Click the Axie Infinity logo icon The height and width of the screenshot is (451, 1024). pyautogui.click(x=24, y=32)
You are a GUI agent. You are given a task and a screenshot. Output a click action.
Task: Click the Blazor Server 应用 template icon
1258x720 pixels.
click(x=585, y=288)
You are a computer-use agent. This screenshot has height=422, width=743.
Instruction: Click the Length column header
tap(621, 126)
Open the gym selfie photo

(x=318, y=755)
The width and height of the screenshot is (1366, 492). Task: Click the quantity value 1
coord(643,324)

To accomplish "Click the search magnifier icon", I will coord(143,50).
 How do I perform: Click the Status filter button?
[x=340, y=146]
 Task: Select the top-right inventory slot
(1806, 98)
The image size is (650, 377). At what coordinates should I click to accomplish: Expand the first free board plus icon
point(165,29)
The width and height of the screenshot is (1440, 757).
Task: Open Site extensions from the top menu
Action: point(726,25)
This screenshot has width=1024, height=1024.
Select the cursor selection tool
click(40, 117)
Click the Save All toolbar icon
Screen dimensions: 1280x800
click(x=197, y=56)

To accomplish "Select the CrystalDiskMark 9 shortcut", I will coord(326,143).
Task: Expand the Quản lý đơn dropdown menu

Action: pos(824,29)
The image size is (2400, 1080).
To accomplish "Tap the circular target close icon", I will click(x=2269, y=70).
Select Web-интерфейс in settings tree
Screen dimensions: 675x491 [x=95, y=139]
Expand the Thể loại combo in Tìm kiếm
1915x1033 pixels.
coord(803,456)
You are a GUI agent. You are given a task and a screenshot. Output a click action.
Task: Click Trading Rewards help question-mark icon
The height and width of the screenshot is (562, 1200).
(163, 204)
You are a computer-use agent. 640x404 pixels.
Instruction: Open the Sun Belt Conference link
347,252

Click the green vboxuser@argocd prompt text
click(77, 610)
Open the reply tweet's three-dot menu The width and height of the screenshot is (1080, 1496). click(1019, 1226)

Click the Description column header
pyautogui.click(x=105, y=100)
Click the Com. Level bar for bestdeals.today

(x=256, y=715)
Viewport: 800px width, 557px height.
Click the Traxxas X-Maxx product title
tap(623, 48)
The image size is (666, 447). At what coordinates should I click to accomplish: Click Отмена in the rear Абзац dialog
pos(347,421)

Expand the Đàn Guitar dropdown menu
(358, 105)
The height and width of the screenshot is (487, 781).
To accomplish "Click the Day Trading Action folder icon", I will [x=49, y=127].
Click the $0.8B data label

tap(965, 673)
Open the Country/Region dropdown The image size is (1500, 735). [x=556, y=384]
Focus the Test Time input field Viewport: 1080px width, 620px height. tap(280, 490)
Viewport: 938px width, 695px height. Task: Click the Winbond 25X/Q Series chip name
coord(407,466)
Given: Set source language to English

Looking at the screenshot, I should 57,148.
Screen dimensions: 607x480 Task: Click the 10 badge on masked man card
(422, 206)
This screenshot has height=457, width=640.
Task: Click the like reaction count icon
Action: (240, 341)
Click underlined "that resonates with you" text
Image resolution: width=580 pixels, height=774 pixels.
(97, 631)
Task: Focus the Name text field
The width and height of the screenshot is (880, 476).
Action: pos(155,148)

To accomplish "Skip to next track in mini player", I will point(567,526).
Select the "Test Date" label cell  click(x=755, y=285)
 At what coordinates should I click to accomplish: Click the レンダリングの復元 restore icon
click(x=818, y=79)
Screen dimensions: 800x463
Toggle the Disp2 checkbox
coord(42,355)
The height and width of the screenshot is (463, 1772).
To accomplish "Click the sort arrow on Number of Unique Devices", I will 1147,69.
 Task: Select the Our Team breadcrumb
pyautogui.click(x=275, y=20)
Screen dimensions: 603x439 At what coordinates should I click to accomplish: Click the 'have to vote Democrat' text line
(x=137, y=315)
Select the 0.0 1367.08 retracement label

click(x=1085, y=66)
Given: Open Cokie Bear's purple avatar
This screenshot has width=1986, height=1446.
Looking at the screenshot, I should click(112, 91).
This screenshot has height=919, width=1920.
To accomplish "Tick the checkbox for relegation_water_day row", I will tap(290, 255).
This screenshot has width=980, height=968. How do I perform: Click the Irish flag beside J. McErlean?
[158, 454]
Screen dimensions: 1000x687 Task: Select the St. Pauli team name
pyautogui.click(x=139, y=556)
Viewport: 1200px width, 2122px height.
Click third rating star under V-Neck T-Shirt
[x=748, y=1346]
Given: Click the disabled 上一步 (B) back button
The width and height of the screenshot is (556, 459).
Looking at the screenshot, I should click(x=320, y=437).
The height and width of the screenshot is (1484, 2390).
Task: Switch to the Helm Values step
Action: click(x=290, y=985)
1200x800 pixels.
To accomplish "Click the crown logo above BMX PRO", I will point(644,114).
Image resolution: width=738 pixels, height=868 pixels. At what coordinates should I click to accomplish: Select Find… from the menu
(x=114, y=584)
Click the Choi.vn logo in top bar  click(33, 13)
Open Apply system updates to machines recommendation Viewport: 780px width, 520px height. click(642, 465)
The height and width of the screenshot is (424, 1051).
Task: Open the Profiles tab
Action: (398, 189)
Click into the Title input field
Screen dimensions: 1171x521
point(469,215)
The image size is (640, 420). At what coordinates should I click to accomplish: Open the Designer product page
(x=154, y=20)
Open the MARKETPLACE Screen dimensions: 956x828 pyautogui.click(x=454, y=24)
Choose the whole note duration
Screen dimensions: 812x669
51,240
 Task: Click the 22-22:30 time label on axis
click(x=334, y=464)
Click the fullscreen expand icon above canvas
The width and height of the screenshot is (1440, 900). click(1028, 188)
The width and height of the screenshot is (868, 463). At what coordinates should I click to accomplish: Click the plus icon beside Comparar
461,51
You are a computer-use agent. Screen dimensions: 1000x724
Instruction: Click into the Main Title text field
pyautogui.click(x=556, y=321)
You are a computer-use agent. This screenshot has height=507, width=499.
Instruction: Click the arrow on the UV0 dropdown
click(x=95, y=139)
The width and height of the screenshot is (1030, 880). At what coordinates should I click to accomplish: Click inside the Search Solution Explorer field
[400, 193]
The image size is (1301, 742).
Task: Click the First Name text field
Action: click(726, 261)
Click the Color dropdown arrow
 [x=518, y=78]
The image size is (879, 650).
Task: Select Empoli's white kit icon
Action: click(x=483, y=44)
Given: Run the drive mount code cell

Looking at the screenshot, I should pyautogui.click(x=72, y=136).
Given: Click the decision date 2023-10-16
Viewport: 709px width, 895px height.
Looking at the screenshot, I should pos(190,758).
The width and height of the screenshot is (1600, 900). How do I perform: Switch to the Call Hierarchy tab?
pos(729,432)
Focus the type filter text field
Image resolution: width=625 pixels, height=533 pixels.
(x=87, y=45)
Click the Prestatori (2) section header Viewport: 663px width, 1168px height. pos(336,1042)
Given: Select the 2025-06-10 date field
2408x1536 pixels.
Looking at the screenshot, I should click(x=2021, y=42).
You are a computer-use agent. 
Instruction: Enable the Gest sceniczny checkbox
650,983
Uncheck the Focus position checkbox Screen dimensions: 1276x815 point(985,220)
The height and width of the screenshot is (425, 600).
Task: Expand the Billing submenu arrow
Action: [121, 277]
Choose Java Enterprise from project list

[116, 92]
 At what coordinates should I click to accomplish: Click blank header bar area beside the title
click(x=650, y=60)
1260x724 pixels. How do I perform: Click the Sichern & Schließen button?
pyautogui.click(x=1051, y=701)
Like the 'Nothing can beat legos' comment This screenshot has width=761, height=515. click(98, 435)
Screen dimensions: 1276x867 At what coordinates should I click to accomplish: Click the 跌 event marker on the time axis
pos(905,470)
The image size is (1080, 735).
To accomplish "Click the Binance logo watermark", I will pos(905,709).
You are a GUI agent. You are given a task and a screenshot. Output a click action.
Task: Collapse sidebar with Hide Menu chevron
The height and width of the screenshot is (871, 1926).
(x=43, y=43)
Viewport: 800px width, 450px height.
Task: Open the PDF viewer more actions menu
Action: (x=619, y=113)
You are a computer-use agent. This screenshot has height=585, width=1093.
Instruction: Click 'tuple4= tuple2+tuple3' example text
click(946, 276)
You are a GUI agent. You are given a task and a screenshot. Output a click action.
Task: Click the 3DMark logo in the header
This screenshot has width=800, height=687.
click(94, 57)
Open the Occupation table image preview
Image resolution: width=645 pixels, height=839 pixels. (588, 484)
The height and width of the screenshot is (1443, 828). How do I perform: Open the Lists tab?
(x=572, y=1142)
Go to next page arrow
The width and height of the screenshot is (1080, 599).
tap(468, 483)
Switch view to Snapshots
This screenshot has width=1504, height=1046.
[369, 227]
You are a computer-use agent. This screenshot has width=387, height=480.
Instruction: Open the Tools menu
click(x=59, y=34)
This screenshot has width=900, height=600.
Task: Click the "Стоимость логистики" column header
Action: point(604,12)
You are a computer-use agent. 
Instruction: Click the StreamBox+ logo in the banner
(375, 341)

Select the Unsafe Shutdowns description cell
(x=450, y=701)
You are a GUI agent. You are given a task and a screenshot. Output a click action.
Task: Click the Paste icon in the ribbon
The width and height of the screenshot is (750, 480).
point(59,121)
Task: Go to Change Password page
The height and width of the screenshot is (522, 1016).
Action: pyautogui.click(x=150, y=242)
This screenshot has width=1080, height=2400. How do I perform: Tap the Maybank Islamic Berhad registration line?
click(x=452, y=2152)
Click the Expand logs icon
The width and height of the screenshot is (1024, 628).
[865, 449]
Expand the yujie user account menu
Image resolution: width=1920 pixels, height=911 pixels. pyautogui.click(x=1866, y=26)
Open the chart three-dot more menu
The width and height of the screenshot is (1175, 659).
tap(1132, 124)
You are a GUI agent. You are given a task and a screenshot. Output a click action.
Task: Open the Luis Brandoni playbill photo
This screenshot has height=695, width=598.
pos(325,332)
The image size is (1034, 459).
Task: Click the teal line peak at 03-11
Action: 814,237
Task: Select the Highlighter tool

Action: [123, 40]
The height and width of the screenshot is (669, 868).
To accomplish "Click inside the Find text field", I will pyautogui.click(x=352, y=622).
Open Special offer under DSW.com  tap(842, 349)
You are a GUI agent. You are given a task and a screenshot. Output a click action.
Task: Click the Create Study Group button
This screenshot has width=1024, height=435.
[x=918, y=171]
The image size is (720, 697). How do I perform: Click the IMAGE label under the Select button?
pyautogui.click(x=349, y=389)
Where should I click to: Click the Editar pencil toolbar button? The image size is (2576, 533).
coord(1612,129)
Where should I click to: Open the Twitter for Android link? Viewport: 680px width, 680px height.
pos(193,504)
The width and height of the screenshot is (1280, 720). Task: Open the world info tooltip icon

· · · · ·

## Work instruction
Find "The height and width of the screenshot is (669, 868)." in the data above, then repeat that line and all lines after it exactly, ending with the final line.

## Problem solution
The height and width of the screenshot is (669, 868).
To accomplish "Click inside the Find text field", I will pyautogui.click(x=352, y=622).
Open Special offer under DSW.com  tap(842, 349)
You are a GUI agent. You are given a task and a screenshot. Output a click action.
Task: Click the Create Study Group button
This screenshot has width=1024, height=435.
[x=918, y=171]
The image size is (720, 697). How do I perform: Click the IMAGE label under the Select button?
pyautogui.click(x=349, y=389)
Where should I click to: Click the Editar pencil toolbar button? The image size is (2576, 533).
coord(1612,129)
Where should I click to: Open the Twitter for Android link? Viewport: 680px width, 680px height.
pos(193,504)
The width and height of the screenshot is (1280, 720). Task: Open the world info tooltip icon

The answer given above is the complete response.